No que às crianças e jovens diz respeito, a Fundação Francisco Manuel dos Santos publicou um estudo sobre como vivem e o que sentem os jovens, que chama atenção, entre outros temas, para a vivência emocional de uma amostra de jovens com idades entre os 15 e os 34 anos, residentes em Portugal. Dos 2,2 milhões de jovens que este estudo representa, 23% já tiveram comportamentos ou pensamentos suicidários, 12% infligiram lesões no próprio corpo e 26% já tomaram ou tomam atualmente antidepressivos.
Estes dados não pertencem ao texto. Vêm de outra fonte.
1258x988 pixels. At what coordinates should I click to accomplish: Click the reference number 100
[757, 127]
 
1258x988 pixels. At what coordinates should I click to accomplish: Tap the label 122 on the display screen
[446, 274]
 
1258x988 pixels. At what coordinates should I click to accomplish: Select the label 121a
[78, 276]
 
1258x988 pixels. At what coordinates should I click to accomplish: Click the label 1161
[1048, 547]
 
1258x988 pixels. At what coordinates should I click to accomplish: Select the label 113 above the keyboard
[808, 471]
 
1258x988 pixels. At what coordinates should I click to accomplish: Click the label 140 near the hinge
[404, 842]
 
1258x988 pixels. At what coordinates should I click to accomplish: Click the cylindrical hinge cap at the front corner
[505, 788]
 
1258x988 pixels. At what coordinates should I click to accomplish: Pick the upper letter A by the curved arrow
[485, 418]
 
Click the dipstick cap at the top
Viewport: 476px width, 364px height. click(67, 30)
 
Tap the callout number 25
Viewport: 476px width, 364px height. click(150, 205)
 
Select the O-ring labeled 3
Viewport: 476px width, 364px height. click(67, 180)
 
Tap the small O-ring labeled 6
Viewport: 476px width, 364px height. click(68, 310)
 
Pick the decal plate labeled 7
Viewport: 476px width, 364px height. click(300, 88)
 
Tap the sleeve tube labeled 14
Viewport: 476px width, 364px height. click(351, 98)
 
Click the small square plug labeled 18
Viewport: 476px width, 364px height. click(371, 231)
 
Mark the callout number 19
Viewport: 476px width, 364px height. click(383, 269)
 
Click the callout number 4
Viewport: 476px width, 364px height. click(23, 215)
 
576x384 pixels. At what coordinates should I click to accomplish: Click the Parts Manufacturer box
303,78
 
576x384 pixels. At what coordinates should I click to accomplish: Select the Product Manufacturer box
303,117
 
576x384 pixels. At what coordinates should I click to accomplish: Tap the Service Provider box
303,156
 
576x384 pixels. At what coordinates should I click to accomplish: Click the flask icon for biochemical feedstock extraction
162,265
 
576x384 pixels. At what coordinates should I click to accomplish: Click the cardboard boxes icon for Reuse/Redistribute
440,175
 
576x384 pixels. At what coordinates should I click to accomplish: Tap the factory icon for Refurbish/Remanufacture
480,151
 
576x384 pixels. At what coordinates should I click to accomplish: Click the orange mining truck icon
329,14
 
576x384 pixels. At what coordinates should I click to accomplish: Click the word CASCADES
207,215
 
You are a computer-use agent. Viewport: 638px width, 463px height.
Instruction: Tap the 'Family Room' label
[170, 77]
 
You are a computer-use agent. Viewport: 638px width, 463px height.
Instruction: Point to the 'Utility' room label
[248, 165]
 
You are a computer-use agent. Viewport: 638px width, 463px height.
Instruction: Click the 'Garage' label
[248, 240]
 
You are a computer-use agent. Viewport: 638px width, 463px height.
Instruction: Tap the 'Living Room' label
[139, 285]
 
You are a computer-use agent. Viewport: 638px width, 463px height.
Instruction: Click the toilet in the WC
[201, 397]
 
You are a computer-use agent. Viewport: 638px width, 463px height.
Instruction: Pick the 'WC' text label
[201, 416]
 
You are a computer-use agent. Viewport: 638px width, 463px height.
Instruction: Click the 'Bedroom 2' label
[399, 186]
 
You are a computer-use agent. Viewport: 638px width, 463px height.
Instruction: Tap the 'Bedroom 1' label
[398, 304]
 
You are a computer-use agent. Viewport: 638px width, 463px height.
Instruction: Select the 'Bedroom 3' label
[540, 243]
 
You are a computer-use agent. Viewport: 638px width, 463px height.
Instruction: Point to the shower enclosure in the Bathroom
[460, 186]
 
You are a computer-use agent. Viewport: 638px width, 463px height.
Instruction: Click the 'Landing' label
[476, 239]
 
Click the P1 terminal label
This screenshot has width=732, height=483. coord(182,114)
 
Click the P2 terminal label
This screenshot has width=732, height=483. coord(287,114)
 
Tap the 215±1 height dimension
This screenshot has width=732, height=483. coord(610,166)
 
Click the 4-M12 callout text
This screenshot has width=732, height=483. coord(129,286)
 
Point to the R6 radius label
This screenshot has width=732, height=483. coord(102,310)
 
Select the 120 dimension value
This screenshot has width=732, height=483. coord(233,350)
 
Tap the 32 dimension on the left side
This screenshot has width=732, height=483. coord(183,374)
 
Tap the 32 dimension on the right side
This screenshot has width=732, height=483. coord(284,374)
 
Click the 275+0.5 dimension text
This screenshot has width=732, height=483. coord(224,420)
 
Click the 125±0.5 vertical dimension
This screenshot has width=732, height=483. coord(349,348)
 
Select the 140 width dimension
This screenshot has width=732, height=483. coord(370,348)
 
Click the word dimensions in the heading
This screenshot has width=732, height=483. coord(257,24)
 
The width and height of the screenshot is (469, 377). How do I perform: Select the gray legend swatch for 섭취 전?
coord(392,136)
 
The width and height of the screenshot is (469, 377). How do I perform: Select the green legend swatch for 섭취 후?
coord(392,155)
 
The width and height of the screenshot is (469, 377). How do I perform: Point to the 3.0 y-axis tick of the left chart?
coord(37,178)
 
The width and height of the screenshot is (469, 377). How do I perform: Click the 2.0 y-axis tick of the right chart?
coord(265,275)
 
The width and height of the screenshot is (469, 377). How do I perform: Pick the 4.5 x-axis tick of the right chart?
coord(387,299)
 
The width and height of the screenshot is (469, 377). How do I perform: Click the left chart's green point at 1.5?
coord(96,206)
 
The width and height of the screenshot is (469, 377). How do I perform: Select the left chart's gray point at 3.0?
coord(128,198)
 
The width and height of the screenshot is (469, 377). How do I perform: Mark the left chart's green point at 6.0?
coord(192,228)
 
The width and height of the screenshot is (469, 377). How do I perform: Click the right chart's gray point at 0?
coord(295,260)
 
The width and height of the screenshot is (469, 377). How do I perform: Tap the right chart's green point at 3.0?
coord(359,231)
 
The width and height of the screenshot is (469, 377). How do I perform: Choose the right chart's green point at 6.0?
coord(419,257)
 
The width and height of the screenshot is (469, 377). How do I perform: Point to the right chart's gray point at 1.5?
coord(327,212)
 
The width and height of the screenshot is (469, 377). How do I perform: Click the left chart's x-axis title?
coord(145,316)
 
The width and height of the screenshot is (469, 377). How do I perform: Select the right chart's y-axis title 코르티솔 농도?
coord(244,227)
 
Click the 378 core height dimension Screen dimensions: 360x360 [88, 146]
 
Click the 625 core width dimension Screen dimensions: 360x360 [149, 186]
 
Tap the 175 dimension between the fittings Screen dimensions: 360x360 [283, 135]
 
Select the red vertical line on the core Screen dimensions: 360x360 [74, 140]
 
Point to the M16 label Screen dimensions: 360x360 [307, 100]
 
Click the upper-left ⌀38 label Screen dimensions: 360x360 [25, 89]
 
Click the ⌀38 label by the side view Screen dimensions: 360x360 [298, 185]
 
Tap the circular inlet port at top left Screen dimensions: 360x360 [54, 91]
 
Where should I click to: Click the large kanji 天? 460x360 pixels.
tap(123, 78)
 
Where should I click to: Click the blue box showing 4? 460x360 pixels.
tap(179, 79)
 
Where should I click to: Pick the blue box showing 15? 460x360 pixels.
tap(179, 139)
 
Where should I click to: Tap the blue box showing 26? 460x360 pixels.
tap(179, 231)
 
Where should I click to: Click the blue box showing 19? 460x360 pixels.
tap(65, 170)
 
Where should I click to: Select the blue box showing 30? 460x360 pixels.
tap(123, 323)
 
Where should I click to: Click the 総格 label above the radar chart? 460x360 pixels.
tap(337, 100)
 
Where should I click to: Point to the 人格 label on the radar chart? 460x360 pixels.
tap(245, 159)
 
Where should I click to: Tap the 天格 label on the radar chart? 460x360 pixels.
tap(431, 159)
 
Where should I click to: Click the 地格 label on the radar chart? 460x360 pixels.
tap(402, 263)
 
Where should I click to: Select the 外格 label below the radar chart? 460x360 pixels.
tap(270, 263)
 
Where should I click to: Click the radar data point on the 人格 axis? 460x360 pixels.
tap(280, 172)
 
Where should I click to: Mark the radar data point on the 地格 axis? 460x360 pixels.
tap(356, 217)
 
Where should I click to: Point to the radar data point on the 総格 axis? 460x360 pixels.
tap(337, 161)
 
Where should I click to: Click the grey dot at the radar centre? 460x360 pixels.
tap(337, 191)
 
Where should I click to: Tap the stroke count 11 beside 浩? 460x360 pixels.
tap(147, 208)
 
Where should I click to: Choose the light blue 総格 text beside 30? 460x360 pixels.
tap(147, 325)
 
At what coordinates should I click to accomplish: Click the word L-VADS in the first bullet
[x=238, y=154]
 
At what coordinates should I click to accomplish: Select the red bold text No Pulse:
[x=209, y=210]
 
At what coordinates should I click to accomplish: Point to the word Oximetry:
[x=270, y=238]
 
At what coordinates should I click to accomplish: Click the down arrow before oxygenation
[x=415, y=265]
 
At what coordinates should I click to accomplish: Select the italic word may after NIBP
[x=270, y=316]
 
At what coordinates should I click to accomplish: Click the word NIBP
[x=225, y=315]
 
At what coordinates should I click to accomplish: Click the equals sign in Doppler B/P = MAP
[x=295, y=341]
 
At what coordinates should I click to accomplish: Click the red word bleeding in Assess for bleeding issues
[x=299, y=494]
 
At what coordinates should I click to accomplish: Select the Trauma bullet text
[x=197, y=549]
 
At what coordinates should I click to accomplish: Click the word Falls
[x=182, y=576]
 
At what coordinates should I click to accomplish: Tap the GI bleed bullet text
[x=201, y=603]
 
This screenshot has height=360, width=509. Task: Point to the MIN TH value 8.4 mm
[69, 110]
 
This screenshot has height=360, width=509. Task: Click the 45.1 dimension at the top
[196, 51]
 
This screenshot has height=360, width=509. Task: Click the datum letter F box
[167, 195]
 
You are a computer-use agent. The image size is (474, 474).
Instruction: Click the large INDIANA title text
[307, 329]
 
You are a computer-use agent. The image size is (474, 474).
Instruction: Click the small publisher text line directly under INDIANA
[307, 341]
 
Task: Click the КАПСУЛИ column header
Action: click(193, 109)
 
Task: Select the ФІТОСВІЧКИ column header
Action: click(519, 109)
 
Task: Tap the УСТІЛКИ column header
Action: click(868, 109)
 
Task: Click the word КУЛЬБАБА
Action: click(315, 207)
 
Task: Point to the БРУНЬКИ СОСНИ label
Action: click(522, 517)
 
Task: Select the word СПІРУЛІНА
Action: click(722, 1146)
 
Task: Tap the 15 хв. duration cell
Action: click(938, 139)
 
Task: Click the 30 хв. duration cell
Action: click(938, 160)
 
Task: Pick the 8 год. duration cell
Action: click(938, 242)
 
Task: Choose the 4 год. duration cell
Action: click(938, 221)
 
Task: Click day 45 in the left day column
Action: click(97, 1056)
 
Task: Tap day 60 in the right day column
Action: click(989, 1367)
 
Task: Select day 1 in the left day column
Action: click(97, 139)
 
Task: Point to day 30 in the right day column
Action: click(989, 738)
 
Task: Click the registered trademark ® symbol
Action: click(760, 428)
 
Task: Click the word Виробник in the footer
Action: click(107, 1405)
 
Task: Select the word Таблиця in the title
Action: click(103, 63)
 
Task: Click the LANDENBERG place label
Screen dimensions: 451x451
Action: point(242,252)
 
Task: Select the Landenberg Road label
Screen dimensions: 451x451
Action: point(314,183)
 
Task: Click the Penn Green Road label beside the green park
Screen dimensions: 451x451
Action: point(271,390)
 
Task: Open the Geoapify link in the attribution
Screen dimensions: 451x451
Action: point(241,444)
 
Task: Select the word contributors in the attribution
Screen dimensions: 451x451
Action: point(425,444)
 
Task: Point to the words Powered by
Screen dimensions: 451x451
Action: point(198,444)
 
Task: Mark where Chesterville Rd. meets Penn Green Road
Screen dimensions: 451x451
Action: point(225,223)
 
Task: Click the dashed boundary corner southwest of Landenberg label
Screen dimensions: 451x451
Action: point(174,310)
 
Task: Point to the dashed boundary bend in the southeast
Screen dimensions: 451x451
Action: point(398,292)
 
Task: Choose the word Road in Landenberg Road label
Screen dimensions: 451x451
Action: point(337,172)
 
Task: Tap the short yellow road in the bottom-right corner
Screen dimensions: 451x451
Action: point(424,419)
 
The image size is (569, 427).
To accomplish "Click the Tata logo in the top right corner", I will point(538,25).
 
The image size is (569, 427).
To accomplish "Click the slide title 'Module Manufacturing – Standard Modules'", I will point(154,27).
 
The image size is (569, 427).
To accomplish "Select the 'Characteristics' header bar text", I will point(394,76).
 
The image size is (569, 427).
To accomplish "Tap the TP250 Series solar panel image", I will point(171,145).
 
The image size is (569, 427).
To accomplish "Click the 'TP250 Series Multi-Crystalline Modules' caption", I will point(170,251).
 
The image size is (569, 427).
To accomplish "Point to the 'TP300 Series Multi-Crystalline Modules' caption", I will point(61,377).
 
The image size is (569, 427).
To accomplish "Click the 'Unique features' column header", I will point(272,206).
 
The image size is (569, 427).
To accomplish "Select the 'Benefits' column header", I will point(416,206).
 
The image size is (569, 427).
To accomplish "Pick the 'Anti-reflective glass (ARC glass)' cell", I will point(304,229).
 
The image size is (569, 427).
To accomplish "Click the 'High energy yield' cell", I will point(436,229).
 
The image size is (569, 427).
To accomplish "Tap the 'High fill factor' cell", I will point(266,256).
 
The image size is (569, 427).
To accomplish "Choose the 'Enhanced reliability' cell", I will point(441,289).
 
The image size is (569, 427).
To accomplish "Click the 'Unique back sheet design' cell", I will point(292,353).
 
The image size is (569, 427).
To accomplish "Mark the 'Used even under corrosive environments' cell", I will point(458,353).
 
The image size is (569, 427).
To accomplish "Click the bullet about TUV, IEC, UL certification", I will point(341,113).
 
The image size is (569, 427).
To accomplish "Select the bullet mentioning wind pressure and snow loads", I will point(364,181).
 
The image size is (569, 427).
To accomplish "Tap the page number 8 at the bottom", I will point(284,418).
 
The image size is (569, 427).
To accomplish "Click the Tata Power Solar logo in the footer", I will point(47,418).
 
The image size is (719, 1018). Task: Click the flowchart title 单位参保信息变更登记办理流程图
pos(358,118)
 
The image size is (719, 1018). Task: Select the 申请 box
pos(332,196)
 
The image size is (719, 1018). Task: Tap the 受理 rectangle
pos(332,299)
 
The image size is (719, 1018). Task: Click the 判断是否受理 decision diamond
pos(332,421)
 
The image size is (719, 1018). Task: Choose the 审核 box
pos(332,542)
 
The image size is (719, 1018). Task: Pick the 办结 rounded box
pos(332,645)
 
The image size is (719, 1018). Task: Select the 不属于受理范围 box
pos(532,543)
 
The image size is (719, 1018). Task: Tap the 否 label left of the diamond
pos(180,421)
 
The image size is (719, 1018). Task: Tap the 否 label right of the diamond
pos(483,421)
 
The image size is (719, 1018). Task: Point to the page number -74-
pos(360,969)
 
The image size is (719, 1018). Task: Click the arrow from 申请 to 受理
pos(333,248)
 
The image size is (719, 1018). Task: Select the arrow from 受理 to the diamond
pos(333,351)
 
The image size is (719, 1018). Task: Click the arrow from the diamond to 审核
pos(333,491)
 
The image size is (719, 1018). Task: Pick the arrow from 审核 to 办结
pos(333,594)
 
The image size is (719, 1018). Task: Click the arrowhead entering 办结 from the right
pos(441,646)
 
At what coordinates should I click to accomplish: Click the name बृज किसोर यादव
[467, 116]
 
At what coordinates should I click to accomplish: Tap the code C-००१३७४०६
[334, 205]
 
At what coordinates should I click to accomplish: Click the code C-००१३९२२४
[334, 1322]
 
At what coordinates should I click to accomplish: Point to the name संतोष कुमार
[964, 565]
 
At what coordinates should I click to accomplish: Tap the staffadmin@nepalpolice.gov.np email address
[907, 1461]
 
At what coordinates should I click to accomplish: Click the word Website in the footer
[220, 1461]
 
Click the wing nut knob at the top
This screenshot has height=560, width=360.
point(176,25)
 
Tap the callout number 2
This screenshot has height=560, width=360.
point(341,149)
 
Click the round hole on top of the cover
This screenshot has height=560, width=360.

Importa conhecer e estar atento aos fatores de risco pessoais, económicos e sociais, como, por exemplo, os comportamentos autolesivos; os sentimentos persistentes de desesperança e de que está a ser uma sobrecarga para os outros; os momentos de crise ou adversidade em que a pessoa se sente sozinha e incapaz de lidar com a vida; os sintomas depressivos, como a falta de interesse em atividades que antes o despertavam; o isolamento; uma tentativa prévia de suicídio ou um plano; a angústia em relação ao futuro; os problemas financeiros; a pobreza; a solidão; ser vítima de abuso; a discriminação; o consumo exagerado de álcool; a existência de uma doença incapacitante ou grave, entre outros. Muitas vezes, a pessoa não quer morrer, mas sim acabar com o sofrimento e não vê outra saída.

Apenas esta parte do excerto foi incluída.